■ MATERIAL PROVIDED
* * * * * * * * *

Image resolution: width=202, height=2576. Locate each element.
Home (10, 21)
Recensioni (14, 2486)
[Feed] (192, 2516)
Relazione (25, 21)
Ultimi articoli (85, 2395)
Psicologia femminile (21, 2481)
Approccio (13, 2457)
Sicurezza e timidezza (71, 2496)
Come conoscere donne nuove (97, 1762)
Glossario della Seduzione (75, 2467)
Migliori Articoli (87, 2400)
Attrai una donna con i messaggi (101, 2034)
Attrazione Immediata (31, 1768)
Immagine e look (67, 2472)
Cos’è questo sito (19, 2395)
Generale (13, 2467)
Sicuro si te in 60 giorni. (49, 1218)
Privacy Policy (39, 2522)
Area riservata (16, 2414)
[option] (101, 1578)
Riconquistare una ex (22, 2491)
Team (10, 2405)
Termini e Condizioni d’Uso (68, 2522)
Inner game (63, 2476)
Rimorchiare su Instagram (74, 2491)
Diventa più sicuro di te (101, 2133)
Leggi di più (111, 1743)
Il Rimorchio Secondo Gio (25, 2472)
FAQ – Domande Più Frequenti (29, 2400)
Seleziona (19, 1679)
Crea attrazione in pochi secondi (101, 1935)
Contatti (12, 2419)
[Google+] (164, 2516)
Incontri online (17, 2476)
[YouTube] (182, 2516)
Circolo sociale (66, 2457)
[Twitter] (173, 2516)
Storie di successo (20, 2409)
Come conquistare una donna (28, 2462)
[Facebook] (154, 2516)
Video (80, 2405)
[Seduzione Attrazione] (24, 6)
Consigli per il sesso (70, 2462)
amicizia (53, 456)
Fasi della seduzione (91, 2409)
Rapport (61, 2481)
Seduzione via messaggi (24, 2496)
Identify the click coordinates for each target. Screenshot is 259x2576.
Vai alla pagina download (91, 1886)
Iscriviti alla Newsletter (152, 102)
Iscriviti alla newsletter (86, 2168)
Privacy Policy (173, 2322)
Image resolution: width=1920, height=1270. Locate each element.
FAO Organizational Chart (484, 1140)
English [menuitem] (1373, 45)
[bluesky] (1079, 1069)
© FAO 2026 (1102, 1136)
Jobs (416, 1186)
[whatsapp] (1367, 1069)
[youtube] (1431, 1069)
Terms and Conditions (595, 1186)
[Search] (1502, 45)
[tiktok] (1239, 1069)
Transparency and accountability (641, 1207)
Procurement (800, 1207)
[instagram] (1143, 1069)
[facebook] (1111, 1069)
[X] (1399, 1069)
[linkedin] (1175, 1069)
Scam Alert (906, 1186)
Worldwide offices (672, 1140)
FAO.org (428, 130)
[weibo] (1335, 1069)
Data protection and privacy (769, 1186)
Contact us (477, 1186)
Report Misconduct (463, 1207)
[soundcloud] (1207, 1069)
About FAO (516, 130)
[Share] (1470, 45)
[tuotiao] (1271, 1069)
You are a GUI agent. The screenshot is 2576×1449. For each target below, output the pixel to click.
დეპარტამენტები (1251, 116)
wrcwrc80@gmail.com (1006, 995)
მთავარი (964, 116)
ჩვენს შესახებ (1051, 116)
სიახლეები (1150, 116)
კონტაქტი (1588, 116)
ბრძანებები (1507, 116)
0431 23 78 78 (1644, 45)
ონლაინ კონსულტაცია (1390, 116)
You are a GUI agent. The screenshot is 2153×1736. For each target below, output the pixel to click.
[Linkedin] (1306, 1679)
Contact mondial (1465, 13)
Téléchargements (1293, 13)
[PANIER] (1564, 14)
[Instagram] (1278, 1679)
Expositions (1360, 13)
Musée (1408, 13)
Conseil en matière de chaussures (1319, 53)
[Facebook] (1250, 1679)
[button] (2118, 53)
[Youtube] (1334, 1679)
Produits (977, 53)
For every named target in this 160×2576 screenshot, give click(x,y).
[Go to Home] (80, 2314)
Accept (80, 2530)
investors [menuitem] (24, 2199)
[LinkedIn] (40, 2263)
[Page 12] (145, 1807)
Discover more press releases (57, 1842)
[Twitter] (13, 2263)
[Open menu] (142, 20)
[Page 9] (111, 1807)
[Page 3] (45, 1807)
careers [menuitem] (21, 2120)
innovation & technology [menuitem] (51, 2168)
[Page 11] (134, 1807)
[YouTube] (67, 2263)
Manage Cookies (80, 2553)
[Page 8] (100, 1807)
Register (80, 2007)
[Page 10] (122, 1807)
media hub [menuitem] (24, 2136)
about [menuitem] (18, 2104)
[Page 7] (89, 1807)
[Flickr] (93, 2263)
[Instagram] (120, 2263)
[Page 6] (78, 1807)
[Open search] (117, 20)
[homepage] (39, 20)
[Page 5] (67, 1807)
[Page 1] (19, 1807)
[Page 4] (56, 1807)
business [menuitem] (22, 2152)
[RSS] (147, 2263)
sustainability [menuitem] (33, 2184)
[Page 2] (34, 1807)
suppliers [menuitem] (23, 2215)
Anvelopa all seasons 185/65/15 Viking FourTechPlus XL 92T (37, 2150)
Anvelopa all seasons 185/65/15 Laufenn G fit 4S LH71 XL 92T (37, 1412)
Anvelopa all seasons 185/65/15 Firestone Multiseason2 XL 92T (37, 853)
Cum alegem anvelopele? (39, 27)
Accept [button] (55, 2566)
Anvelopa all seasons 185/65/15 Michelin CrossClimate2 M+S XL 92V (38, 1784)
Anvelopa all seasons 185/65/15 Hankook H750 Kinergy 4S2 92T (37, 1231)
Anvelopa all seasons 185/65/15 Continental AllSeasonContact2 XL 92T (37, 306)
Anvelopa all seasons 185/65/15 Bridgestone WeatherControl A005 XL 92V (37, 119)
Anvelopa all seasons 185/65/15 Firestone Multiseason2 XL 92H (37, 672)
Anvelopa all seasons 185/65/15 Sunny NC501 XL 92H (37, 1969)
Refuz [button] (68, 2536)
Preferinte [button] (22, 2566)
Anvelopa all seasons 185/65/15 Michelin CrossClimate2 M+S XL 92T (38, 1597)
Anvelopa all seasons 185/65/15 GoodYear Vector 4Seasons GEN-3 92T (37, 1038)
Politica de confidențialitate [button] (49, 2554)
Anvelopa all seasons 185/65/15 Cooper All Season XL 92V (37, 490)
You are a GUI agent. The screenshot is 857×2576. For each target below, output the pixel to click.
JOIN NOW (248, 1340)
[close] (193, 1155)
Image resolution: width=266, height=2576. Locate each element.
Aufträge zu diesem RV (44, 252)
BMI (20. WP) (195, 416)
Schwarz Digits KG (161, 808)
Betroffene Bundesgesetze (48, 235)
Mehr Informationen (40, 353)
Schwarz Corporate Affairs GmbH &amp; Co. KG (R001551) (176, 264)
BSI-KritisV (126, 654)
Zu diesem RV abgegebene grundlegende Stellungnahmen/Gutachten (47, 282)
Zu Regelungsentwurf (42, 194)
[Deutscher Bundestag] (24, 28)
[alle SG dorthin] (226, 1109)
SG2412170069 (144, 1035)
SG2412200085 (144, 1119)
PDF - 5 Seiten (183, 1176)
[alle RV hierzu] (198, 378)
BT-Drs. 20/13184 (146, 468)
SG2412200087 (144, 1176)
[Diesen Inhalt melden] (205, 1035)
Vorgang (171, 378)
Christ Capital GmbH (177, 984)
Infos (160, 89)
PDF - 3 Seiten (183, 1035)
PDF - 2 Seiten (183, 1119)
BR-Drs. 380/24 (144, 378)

* * * * * * * * *

■ WHAT THE TASK REQUIRES
Output only the lines from the one containing "JOIN NOW (248, 1340)" through the end of the material, please, exactly as they appear.

■ ANSWER FOR THE TASK
JOIN NOW (248, 1340)
[close] (193, 1155)
Image resolution: width=266, height=2576. Locate each element.
Aufträge zu diesem RV (44, 252)
BMI (20. WP) (195, 416)
Schwarz Digits KG (161, 808)
Betroffene Bundesgesetze (48, 235)
Mehr Informationen (40, 353)
Schwarz Corporate Affairs GmbH &amp; Co. KG (R001551) (176, 264)
BSI-KritisV (126, 654)
Zu diesem RV abgegebene grundlegende Stellungnahmen/Gutachten (47, 282)
Zu Regelungsentwurf (42, 194)
[Deutscher Bundestag] (24, 28)
[alle SG dorthin] (226, 1109)
SG2412170069 (144, 1035)
SG2412200085 (144, 1119)
PDF - 5 Seiten (183, 1176)
[alle RV hierzu] (198, 378)
BT-Drs. 20/13184 (146, 468)
SG2412200087 (144, 1176)
[Diesen Inhalt melden] (205, 1035)
Vorgang (171, 378)
Christ Capital GmbH (177, 984)
Infos (160, 89)
PDF - 3 Seiten (183, 1035)
PDF - 2 Seiten (183, 1119)
BR-Drs. 380/24 (144, 378)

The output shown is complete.